病気や症状によって、くすりに対するニーズが異なります。そこで治療方法の選択肢を広げるために、さまざまなケースに対応できるよう、いろいろなタイプのくすりがつくられているのです

解説

(1)のみ薬

のみ薬には、錠剤、カプセル剤、散剤(粉薬)、シロップ剤などがあります。

このうち錠剤、カプセル剤、顆粒剤(かりゅうざい)は、「のみやすく」「携帯に便利で」「保存もしやすい」ということから、よく使われています。

(2)注射剤

注射剤には速効性があります。たとえば静脈注射の場合、血液に入って1~3分で患部に届くので、のみ薬(15~30分程度)よりずっと速く効果を発揮します。

(3)坐剤(ざざい)

坐剤は、肛門から入れて使うくすりです。くすりの成分が直腸から吸収されるので、のみ薬と違って胃酸などの影響を受けにくく、効果が速く発揮されます。

(4)貼(は)り薬・塗り薬

貼り薬や塗り薬は、くすりの成分を皮膚から吸収させます。湿布薬や軟膏(なんこう)のように打ち身・捻挫(ねんざ)や皮膚疾患の治療に使われているものに多くみられます。

(5)吸入剤

吸入薬は口から吸い込み肺や気管支に作用させるくすりで、喘息(ぜんそく)などの呼吸器の病気や、インフルエンザなど、呼吸器系で増殖する病原体の治療薬に使われます。内服よりも少量で早く効き目を発現する特徴があります。

(6)点眼剤

点眼剤は、目に直接投与します。目への刺激を抑(おさ)えるために、多くの点眼剤は、涙とほぼ同じpH(酸性・アルカリ性の度合い)、浸透圧に調整されています。

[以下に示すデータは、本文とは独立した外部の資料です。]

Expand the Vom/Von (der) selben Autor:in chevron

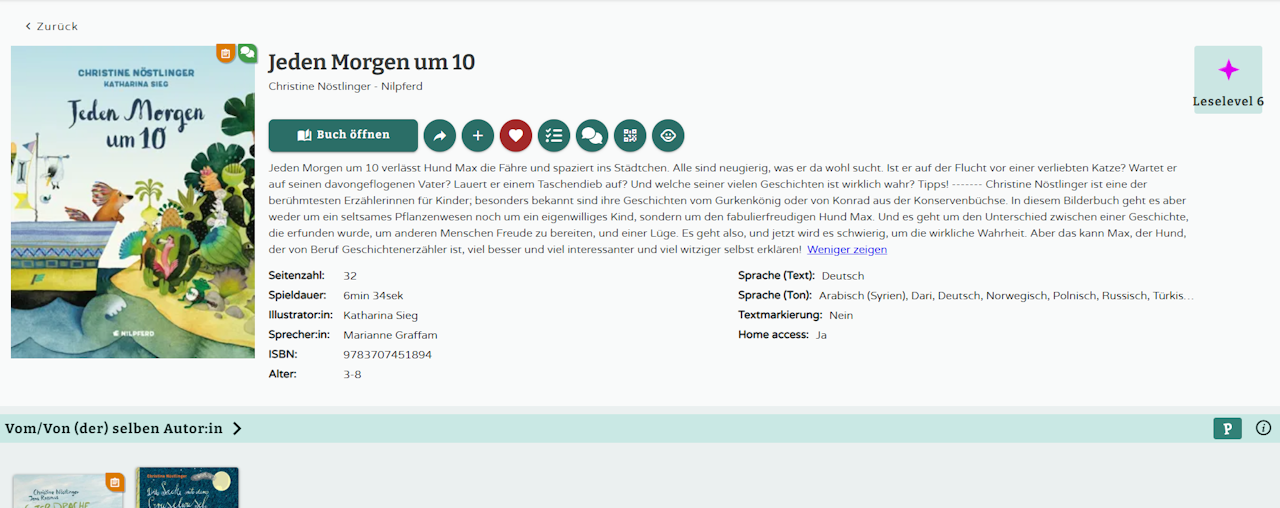[237, 428]
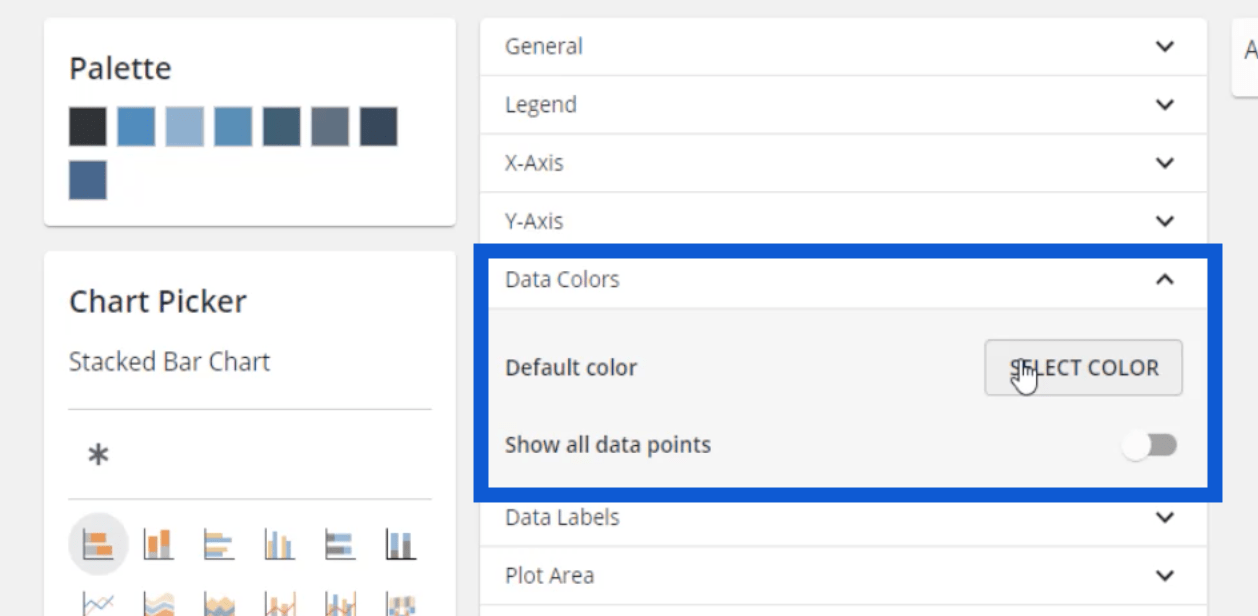This screenshot has height=616, width=1258.
Task: Choose the stacked column chart icon
Action: click(x=158, y=545)
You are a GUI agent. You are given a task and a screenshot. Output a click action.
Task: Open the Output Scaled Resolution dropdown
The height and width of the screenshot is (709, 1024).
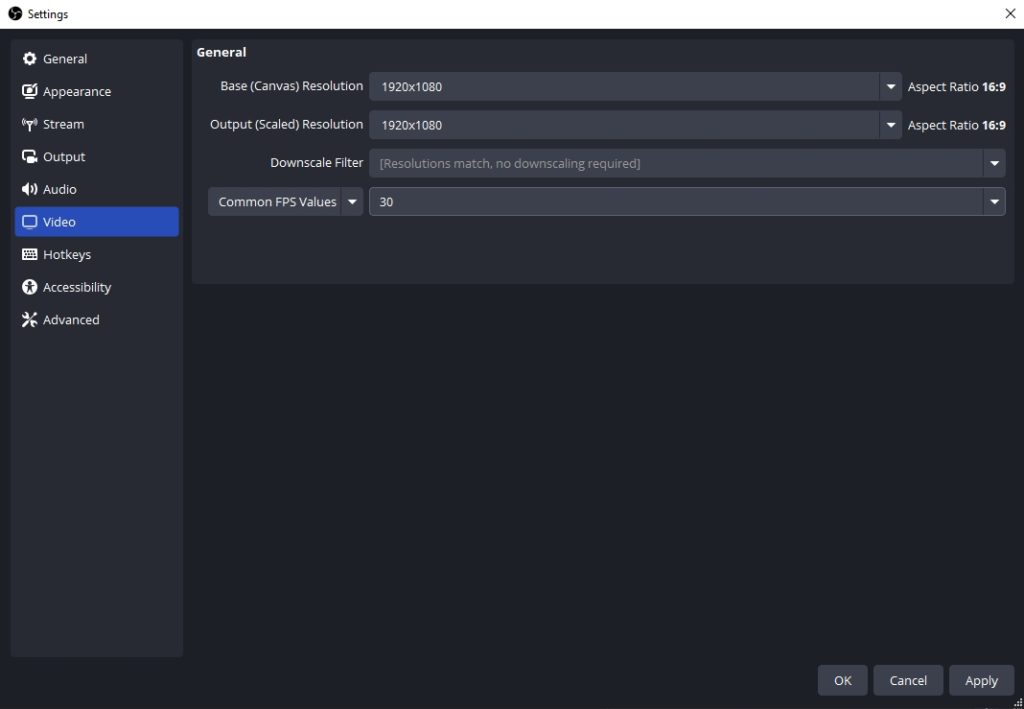pyautogui.click(x=889, y=125)
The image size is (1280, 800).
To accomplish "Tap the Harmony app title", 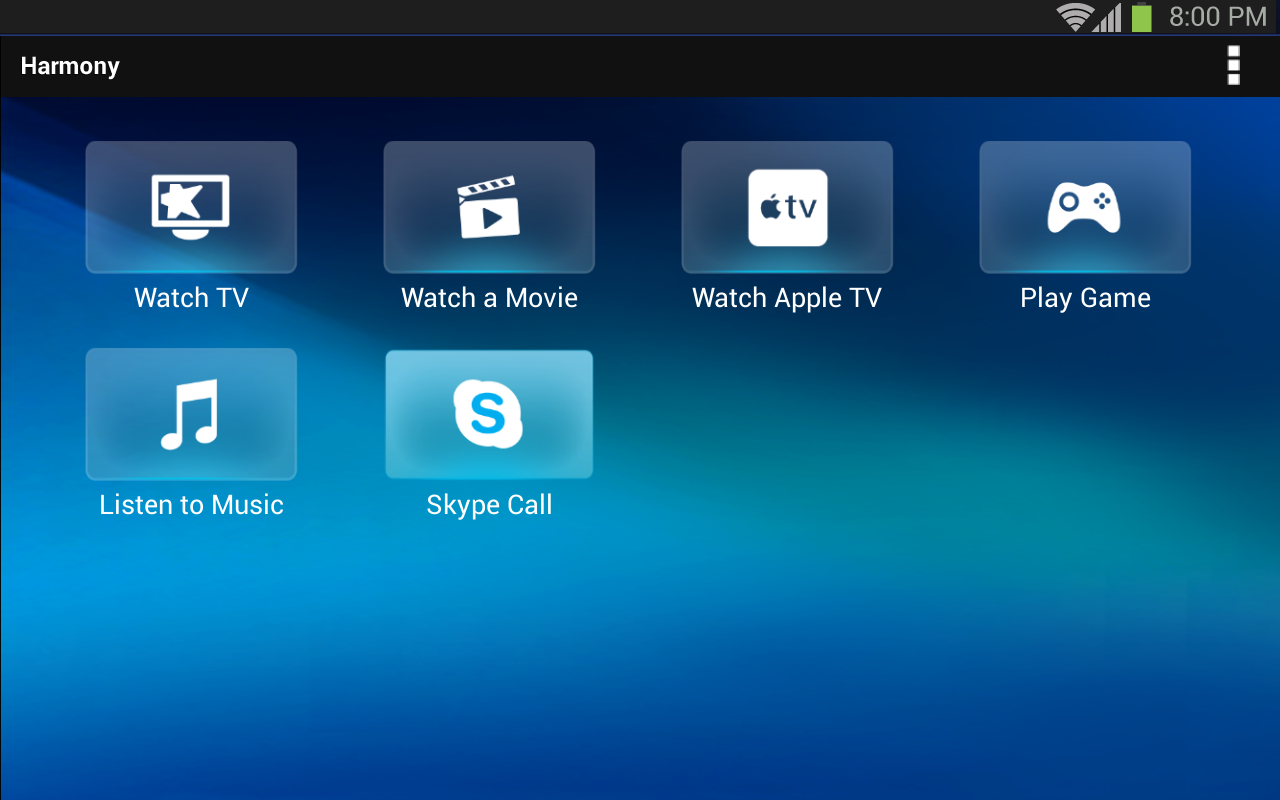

このように、くすりは体内に入れて効果を発揮させるために、さまざまな工夫を凝らした形状が開発されています。

さらに、求められるニーズに応えるため、新たに形を変えて開発されるケースもあります。代表的なものとして、狭心症の発作に使うニトログリセリンがあります(Q10参照)。

また、腸溶剤(ちょうようざい)のように、胃酸で分解されやすいくすりの表面をコーティングして、胃で分解されないようにして腸まで到達させ、腸で初めて溶解し、吸収させるように工夫した剤形もあります。

また、速く効かせたいくすりや消化管で分解されるくすりは注射剤にして、皮下や筋肉・血管内などに注入するようにします。

このようにくすりの形やタイプには、それぞれの目的と意味があるのです。

図表・コラム

9|くすりの種類

医師は患者さんの症状を把握し、その症状や使用部位、体調などに合わせて、適切にくすりを処方します。

くすりの種類

MINIコラム ニトログリセリンとノーベル

ニトログリセリンには、血管を拡張させる作用のほかに、加熱したり、振動や圧力を加えると爆発したりする性質があることは、早くから知られていました。

その性質を利用して爆薬をつくろうと研究を重ね、ニトログリセリンを珪藻土(けいそうど)にしみ込ませたダイナマイトを発明したのが、アルフレッド・ノーベル、つまりノーベル賞の創始者でした。彼は、ダイナマイトの製造によって莫大な財産を築き上げましたが、晩年はリウマチ性の心臓病に苦しみました。その治療に使われたのが、やはりニトログリセリンだったのです。おそらくノーベルほど、ニトログリセリンのお世話になった人はいないのではないでしょうか。